I force myself to relax when he draws my hand over his arm, aware of the quietness in the gathered crowd, of all eyes turning my way, of the softening in my father’s face, of the tightening in Dante’s jaw, of the blind rage burning in my sister’s eyes as they land on us.
It’s a relief when I reach my father’s side where I can withdraw from Ettore’s touch and take my father’s hand instead.
Only now do I realize the stranger I’d previously dismissed standing at Dante’s side is his younger brother, Christian.
There is no cocky smile for once. He seems serious.
Older. He’s almost as tall as Dante, his hair a shade lighter but with the same whiskey-brown eyes.
His face is softer than Dante’s, and his lips a little fuller, but the resemblance is striking otherwise.
He doesn’t look like the boy I remember.
The one who stepped in when I was in trouble and left blood splatter over my peach silk dress.
It wasn’t my blood or his.
He doesn’t offer his condolences. He doesn’t say a word.

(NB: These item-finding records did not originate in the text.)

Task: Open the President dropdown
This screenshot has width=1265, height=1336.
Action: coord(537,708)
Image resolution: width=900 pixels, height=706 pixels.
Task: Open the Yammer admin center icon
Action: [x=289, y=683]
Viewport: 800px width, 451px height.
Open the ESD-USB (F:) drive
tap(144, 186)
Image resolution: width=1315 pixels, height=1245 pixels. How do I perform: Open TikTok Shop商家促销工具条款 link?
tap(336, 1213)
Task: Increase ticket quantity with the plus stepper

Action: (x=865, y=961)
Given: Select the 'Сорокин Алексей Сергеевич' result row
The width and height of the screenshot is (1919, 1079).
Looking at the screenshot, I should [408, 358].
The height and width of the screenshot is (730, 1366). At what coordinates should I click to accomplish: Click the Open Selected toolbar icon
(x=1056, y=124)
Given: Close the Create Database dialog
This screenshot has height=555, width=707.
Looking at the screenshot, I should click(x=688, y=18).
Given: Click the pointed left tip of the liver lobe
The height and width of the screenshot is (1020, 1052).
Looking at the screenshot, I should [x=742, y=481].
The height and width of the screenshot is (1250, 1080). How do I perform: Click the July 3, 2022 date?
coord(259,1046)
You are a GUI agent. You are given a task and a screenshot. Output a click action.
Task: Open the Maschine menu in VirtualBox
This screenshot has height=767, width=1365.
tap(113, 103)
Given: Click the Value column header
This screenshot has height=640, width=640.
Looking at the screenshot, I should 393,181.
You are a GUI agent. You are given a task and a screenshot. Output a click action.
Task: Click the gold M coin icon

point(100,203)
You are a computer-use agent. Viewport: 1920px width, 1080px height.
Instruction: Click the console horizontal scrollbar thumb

No, he stares at me like he knows I’m thinking about that day when he saw me vulnerable.
Maybe it’s the formal suit, the setting, my sister’s comments about him getting kicked out of school for assaulting a teacher, or simply my present state of mind, but his presence—and the changes I see in him—really throw me.
Ettore moves over to speak to Dante, and I drag my gaze back to my father.
“How are you girls doing?” Papa asks. “I’ve missed you.”
“We’ve missed you too,” I say. “Please say you’ll be home soon.”
He pats my hand. “Yes, hopefully soon.”
His words sound false. The kind of words you give to someone you care about when you know the truth will hurt.
The service is beautiful.
I start crying, and I don’t stop until we leave for the wake where people I barely know come over and tell me how sorry they are, how wonderful my mother was, and how she will be missed.
I’m aware of Dante on the periphery, of the strain on my father’s face, and my sister’s tears.
And how Ettore is always nearby.
It’s only later, after we are leaving, that I realize he never gave the envelope, and whatever was so important in it, to my father.